_What is needed_: Can you copy the entries below word for word, starting at the line that contains "At what coordinates should I click to accomplish: Pick" and stopping after the line that contains "Action: click(634, 83)"?

-- start Data in this exercise --

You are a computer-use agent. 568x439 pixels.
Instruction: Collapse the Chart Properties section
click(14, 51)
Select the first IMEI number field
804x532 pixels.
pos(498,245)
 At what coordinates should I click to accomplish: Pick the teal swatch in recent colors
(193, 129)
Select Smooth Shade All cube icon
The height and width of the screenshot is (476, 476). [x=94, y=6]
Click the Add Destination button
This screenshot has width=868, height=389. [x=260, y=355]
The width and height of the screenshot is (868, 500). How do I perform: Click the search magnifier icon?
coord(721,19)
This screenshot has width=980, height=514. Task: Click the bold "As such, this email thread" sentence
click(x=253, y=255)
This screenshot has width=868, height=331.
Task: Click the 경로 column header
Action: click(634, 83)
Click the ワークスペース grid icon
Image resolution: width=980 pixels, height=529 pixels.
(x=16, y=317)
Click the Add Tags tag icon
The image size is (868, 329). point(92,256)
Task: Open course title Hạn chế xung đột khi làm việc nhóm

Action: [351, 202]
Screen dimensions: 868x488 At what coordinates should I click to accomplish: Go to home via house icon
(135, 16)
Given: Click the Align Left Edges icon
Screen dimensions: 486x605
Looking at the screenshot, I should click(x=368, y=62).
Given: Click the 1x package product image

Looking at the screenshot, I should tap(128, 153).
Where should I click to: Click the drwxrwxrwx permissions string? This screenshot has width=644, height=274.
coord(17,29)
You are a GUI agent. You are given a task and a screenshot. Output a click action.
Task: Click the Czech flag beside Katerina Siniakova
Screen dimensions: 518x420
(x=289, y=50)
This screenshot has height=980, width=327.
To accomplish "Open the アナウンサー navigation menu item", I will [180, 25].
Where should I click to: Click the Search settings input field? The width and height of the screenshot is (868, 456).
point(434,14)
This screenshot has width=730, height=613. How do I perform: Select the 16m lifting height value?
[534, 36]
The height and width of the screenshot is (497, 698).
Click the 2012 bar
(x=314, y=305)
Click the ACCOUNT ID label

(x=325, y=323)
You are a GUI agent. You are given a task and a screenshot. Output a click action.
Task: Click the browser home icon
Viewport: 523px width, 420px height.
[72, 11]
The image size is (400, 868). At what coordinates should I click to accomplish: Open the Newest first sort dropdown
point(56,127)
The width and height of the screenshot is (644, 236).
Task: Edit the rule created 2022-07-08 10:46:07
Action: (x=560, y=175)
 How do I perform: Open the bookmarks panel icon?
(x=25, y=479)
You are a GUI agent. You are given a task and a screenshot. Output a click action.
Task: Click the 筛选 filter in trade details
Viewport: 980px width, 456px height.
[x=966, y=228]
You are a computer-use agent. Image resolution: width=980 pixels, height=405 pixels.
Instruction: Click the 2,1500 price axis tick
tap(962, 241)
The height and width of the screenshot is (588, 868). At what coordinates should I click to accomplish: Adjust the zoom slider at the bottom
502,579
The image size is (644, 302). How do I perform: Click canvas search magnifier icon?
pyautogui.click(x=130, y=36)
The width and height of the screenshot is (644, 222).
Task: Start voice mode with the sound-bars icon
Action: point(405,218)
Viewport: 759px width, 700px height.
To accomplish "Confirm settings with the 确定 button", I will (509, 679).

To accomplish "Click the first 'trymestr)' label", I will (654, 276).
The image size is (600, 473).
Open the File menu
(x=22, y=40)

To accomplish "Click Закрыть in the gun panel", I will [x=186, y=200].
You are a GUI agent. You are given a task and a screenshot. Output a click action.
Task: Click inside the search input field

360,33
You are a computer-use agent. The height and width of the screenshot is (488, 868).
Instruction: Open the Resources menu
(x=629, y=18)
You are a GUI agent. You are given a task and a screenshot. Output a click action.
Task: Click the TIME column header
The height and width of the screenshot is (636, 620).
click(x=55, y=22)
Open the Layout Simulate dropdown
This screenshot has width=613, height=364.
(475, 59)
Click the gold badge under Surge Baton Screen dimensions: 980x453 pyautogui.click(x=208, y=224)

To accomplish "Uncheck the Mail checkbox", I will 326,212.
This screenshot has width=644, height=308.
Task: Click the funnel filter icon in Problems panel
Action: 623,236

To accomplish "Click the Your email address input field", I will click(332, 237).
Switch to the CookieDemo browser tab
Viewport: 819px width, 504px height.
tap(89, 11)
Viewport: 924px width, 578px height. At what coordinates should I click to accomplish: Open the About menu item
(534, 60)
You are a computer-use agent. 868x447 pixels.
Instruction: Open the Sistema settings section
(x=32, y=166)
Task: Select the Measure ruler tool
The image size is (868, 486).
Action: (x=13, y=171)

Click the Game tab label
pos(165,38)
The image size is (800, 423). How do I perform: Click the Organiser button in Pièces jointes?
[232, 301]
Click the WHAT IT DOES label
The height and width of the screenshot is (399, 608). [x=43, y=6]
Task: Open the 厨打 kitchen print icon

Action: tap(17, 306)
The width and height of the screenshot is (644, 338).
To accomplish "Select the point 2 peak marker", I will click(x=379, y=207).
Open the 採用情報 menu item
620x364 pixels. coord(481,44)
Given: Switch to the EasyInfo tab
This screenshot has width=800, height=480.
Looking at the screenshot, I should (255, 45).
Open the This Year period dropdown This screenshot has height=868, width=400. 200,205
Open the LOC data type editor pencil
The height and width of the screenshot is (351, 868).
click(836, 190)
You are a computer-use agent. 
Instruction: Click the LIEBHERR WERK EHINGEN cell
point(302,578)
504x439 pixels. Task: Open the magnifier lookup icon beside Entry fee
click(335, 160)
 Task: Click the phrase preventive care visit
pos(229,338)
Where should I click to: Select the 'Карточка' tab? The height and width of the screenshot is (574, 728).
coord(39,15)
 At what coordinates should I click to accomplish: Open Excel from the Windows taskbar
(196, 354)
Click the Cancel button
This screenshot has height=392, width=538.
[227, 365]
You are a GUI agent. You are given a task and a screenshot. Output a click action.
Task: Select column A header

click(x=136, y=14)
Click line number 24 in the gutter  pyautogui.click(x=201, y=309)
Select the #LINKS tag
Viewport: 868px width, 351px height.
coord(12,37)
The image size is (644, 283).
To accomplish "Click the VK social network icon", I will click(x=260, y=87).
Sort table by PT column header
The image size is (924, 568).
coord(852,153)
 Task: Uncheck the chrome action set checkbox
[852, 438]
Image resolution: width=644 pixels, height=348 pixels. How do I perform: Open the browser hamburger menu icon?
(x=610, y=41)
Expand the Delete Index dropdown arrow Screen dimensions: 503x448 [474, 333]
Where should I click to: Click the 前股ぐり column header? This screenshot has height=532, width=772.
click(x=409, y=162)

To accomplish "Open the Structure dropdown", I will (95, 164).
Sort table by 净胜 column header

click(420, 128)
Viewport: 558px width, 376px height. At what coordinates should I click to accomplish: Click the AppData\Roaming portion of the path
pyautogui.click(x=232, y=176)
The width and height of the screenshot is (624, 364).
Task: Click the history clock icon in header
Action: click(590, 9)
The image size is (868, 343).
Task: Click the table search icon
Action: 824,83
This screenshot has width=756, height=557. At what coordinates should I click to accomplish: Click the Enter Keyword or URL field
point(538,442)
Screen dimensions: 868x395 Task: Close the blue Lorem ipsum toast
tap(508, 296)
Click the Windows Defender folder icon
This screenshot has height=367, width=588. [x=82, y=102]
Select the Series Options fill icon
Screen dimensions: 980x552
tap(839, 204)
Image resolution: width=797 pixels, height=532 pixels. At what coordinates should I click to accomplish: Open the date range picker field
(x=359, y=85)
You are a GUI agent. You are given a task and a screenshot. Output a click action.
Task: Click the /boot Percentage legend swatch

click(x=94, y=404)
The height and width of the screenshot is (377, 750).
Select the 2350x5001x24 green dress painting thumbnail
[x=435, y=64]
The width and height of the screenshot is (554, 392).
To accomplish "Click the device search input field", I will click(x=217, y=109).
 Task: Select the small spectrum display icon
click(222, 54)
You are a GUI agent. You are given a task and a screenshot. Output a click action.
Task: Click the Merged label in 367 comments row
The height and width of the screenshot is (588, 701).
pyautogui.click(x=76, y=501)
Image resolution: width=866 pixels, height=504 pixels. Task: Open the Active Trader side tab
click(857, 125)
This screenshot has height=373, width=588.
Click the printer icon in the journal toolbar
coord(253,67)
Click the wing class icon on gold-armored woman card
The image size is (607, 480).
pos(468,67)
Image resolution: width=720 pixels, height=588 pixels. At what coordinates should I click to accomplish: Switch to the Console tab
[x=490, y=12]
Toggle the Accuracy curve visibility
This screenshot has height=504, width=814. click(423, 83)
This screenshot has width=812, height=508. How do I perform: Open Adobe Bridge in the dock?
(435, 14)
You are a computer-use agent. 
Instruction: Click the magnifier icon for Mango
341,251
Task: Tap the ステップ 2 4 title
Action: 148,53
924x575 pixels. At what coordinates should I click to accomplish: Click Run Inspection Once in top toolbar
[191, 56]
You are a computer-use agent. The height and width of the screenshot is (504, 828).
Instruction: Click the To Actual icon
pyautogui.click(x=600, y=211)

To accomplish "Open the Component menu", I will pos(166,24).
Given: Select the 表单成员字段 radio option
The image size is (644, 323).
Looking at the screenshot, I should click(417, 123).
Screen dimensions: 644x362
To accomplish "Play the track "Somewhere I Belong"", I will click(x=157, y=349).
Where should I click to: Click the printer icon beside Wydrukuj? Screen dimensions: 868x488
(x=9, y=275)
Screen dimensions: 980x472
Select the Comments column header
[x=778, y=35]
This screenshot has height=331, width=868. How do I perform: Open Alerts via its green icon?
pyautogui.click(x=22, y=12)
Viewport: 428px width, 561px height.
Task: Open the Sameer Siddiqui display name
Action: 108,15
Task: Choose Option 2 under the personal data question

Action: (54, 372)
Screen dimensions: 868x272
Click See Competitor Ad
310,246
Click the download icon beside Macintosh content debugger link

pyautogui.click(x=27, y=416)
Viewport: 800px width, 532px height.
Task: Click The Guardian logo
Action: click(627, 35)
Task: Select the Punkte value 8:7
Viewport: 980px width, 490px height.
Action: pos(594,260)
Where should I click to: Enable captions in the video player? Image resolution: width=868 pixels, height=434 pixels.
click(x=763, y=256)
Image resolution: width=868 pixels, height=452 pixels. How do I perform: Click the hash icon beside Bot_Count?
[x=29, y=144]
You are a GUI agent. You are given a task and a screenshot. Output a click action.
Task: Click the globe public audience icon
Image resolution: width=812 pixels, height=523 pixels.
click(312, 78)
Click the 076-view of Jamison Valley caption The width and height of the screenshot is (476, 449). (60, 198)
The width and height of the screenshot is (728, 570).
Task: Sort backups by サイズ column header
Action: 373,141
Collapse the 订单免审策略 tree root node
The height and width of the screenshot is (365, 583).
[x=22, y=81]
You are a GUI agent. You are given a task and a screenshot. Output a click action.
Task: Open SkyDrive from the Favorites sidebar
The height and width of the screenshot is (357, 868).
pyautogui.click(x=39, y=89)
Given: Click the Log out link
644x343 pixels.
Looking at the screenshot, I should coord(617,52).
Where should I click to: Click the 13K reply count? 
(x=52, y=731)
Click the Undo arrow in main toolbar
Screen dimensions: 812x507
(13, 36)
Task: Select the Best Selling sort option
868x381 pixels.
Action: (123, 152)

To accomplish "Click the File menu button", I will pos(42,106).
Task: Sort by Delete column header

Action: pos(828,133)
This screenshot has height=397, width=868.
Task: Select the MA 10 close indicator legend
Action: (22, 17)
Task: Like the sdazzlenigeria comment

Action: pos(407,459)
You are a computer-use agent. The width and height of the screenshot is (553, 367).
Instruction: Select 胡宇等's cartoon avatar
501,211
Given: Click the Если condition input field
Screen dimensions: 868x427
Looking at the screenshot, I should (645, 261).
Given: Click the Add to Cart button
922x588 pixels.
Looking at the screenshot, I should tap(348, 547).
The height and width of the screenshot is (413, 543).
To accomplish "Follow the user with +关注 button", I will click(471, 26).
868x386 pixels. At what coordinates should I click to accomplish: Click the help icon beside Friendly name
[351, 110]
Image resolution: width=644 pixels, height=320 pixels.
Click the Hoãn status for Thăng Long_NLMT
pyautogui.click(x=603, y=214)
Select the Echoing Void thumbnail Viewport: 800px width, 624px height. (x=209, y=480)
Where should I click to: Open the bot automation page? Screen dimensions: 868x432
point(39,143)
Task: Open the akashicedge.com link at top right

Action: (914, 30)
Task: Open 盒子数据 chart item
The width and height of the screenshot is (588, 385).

-- end Data in this exercise --

_Solution for this exercise_:
 At what coordinates should I click to accomplish: Pick the teal swatch in recent colors
(193, 129)
Select Smooth Shade All cube icon
The height and width of the screenshot is (476, 476). [x=94, y=6]
Click the Add Destination button
This screenshot has width=868, height=389. [x=260, y=355]
The width and height of the screenshot is (868, 500). How do I perform: Click the search magnifier icon?
coord(721,19)
This screenshot has width=980, height=514. Task: Click the bold "As such, this email thread" sentence
click(x=253, y=255)
This screenshot has width=868, height=331.
Task: Click the 경로 column header
Action: click(634, 83)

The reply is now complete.